Middle Left – Buff Orpingtons (lots of thick feathers for winter!) 2 female, 5 st run

Bottom Left and middle chick: Black Minorca 2 female

Top Right: Buff Minorca 2 female

Middle Right: Barred Rocks 9 st run

Buff Orpingtons are good mothers, which means I won’t have to buy or tend chicks anymore, unless I want a different variety. Many modern hens won’t set. They’ll lay eggs and wander off. In a commercial environment, setting tendencies are a bad thing–you don’t want the hen to be upset when you take her eggs. You can sneak other, non-setting hens’ eggs under a setting hen no problem, and she’ll mother and raise the chicks as her own. Her chicks will make even better mothers than she was, because they are a generation raised by a mother, not just in a hatchery (or by me). Of course, the boys in the straight runs will be fryed up, except for whichever one I decide will be our rooster. I’m hoping to have a buff orpington rooster also, but I may change my mind.

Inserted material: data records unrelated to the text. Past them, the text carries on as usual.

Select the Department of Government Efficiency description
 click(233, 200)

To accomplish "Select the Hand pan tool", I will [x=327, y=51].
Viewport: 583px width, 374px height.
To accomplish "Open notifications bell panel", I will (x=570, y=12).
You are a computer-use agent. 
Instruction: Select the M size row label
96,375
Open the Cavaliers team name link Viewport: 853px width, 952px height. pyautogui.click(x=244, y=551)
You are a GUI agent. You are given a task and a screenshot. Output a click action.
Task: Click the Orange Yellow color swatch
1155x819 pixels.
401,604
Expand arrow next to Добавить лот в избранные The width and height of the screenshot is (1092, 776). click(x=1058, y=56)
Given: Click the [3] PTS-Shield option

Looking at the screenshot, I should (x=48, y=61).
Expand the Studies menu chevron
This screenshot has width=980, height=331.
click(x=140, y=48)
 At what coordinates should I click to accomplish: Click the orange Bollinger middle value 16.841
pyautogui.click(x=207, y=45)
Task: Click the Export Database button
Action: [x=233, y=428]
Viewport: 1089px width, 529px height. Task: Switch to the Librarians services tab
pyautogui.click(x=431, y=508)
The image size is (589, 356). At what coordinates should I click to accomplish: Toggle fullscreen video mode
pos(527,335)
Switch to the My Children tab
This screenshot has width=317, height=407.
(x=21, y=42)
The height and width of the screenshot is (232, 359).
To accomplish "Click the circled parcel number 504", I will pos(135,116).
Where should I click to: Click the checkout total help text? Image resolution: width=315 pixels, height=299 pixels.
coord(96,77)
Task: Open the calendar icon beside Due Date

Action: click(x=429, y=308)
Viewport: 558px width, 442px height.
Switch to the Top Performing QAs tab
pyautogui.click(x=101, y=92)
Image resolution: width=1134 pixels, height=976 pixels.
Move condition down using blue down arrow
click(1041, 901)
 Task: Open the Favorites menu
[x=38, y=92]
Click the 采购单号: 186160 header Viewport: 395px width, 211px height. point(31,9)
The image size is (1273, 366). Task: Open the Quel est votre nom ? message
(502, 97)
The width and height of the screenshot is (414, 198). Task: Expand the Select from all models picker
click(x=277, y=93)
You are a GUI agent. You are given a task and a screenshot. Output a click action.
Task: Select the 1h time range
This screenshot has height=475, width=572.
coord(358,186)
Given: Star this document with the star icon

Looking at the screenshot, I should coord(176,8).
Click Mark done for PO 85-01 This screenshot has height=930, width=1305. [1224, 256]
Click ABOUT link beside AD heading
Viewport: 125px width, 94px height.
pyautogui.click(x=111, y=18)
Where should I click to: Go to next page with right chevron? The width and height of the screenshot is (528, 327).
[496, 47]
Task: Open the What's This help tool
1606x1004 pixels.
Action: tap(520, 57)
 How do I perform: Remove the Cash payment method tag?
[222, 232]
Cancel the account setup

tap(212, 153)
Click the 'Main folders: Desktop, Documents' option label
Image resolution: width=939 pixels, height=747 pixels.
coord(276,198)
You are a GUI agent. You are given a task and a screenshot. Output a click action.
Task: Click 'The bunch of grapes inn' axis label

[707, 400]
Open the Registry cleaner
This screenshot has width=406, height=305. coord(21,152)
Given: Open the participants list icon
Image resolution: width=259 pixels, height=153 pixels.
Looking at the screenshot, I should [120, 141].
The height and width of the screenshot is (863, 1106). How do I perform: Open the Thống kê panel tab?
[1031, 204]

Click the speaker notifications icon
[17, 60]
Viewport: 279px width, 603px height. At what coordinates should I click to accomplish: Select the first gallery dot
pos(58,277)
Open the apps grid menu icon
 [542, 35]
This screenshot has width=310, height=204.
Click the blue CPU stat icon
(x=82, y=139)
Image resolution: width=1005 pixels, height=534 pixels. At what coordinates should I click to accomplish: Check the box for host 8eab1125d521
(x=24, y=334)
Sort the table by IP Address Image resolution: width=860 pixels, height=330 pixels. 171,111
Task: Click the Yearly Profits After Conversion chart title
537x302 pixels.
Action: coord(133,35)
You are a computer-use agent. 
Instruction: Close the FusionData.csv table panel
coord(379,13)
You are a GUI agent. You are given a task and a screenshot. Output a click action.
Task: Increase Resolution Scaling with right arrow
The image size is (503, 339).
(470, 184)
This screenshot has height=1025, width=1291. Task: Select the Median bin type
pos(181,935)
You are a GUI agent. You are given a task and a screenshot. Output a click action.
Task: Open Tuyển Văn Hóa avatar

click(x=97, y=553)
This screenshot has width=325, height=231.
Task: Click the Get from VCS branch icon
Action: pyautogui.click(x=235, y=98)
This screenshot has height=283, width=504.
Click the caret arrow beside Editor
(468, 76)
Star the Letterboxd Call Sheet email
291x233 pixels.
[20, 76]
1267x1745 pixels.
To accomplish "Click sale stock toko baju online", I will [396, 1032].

So, I recently had cause to review my blog thoroughly (as aforementioned amusing security breaches gave me pause —“What HAVE I been writing in my blog??”) And I learned that I’ve been saying for months, “Soon the coop will be done.” Well, guess what? The chickens moved in to their coop last week! It still needs the roofing material put on, but it will do for now.



Fancy doors on outside to get eggs! Nesting boxes inside!

The fryers are too fat to get up on the perches. Look how fat they are!! They are ready for the freezer. They’ve had a good, chicken life, unlike the chickens we’ve had in our freezer up until now. Sure, I have to see them die, but I know where my food is coming from, and I know it has been treated well.

Poor Roxy the dog can sit and see the chickens in their run all day. She’s drooling.

Our pullets should start laying in September. Our next batch won’t start laying until Christmas, and that is only if we keep a light on out there on a timer to keep the sun “coming up” at 5 every morning as the days shorten.

Yay chickens!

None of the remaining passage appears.